Com o versículo 34 Seus ensinamentos terminam e do versículo 35 até ao final de Marcos 5 retomamos o relato de Seus maravilhosos atos. Os discípulos precisavam observar de perto o que Ele fazia e o modo como agia, bem como ouvir os ensinamentos de Seus lábios. E nós também precisamos.
A multidão, que ouviu essas palavras, mas sem entendê-las, foi dispensada e eles atravessaram para o outro lado do lago. Era noite e Ele estava na popa, dormindo sobre uma almofada. O lago se mostrou com súbita e violenta tempestade que o agitava, e um perigo especial surgiu, ameaçando afundar o barco. Satanás é “o príncipe das potestades do ar” e, portanto, acreditamos que seu poder está por trás das forças da natureza. Imediatamente, portanto, os discípulos foram confrontados com uma prova e um desafio. Quem era essa Pessoa que dormia na popa?
Poderia Satanás manejar as forças da natureza de tal maneira a afundar um barco no qual repousava o Filho de Deus? Mas o Filho de Deus é encontrado em Humanidade e Ele dorme! Bem, o que isso importa? – visto que Ele é o Filho de Deus. A ação do adversário, levantando a tempestade enquanto Ele dormia, foi de fato um desafio. Até agora, porém, os discípulos perceberam essas coisas muito vagamente, se é que perceberam. Então ficaram cheios de temor quando os recursos de suas habilidades marítimas foram exauridos; eles O despertaram com um clamor incrédulo, que lançou uma ofensa sobre Sua bondade e amor, embora mostrando alguma fé em Seu poder.

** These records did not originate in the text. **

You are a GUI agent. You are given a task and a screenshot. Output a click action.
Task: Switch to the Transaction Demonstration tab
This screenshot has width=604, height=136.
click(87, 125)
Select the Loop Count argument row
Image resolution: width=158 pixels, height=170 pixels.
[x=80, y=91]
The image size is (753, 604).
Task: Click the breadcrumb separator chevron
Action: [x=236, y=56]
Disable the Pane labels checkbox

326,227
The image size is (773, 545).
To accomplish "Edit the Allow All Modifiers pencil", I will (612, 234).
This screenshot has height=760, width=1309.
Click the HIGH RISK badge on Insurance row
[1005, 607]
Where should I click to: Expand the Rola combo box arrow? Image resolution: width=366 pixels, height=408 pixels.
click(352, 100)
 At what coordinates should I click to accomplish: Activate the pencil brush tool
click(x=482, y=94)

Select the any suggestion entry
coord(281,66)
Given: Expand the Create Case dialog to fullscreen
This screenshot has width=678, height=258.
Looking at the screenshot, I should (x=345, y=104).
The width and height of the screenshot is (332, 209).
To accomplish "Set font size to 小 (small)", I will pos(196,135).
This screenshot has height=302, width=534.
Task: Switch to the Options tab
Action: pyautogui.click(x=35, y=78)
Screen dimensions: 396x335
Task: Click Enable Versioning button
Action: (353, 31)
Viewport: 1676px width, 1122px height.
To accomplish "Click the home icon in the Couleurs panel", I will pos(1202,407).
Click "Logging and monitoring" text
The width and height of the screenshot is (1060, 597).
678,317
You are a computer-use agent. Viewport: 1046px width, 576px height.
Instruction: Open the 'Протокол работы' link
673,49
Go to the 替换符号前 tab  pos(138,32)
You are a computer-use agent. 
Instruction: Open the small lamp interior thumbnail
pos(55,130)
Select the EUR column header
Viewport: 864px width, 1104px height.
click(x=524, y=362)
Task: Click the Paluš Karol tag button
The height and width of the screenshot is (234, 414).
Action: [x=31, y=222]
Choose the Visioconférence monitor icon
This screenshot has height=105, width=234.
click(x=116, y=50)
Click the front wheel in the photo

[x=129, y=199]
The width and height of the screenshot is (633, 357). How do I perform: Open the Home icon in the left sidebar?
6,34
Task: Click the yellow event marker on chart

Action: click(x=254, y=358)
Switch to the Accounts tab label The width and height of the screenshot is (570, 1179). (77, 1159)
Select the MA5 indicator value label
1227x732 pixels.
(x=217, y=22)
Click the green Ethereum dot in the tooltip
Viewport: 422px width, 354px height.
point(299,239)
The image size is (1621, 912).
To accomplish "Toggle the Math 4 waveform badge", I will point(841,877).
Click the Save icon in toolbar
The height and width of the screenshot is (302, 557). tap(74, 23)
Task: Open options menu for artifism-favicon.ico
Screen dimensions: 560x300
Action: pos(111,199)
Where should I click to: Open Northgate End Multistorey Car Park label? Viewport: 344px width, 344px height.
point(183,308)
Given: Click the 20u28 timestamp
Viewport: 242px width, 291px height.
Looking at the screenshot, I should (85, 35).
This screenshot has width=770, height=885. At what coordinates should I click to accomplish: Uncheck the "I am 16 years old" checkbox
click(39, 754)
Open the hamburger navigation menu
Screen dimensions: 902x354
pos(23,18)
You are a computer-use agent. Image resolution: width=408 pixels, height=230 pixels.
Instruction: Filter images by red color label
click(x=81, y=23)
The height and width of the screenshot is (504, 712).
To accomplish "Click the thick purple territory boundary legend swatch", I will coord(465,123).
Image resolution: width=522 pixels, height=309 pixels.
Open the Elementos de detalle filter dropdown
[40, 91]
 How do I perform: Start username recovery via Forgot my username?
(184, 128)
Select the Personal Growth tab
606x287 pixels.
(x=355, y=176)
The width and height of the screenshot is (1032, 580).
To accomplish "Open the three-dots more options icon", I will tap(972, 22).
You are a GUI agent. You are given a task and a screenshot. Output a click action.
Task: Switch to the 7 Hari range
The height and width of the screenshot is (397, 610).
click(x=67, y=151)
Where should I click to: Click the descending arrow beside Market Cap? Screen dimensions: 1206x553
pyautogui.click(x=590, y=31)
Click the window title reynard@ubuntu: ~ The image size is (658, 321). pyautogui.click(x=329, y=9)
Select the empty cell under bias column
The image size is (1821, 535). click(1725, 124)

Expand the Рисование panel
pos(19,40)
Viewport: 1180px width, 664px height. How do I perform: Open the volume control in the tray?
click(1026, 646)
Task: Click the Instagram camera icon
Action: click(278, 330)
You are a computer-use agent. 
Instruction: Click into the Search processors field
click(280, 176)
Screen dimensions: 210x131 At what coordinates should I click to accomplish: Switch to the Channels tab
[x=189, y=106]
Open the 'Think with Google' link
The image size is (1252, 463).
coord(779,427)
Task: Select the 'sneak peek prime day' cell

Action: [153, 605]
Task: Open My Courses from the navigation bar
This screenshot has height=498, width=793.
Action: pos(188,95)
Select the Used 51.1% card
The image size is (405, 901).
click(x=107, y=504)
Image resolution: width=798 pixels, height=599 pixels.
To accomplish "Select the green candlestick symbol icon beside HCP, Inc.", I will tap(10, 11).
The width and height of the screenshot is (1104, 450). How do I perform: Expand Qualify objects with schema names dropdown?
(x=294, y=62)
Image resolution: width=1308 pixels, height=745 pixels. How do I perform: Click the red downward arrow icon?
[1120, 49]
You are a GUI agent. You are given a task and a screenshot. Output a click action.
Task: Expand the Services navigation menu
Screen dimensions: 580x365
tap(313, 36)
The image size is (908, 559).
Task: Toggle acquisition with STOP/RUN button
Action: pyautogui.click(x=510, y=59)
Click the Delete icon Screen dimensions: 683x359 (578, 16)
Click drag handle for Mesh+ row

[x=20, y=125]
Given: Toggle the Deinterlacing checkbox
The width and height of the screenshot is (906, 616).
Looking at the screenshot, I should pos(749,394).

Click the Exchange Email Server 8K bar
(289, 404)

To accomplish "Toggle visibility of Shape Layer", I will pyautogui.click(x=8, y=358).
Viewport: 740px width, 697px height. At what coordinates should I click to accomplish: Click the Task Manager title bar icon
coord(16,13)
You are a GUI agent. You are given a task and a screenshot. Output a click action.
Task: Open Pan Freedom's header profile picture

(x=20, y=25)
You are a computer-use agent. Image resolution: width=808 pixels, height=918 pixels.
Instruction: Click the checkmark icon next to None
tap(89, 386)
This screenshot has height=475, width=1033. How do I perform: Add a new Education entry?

Ele surgiu imediatamente na majestade de Seu poder. Ele repreendeu o vento, que era o instrumento mais direto de Satanás. Ele disse ao mar para ficar quieto e imóvel, e ele obedeceu. Como um cão barulhento que se deita humildemente à voz de seu dono, assim o mar se deitou a Seus pés. Ele era o Mestre pleno da situação.
Tendo assim repreendido as forças da natureza e o poder que estava por trás delas, Ele Se voltou para administrar uma gentil repreensão a Seus discípulos. Fé é visão espiritual, e até agora seus olhos dificilmente estavam abertos para discernir Quem Ele era. Se eles tivessem percebido um pouco de Sua própria glória, não teriam sido tão temerosos. E tendo testemunhado esta demonstração de Seu poder, eles ainda estavam temerosos, e ainda questionavam sobre que tipo de Homem era Ele. Um Homem que pode comandar ventos e mar, e eles fazem Sua vontade, obviamente não é um Homem comum. Mas Quem é Ele? – essa é a questão.
Nenhum discípulo poderia sair para servi-Lo até que essa pergunta fosse respondida e completamente estabelecida em sua alma. Por isso, antes de enviá-los, deve haver mais manifestações de Seu poder e graça diante de seus olhos, como registrado para nós no capítulo 5.
Em nossos dias, devemos também estar plenamente seguros de Quem é Ele, antes de tentarmos servi-Lo. A pergunta: “Quem é Este?” é muito insistente. Até que possamos responder com muita precisão e clareza, devemos nos aquietar.



[1] N. do T.: Alqueire (do árabe al kayl) designava originalmente uma das bolsas ou cestas de carga que se colocavam, atadas, sobre o dorso e pendente para ambos os lados dos animais usados para transporte de carga.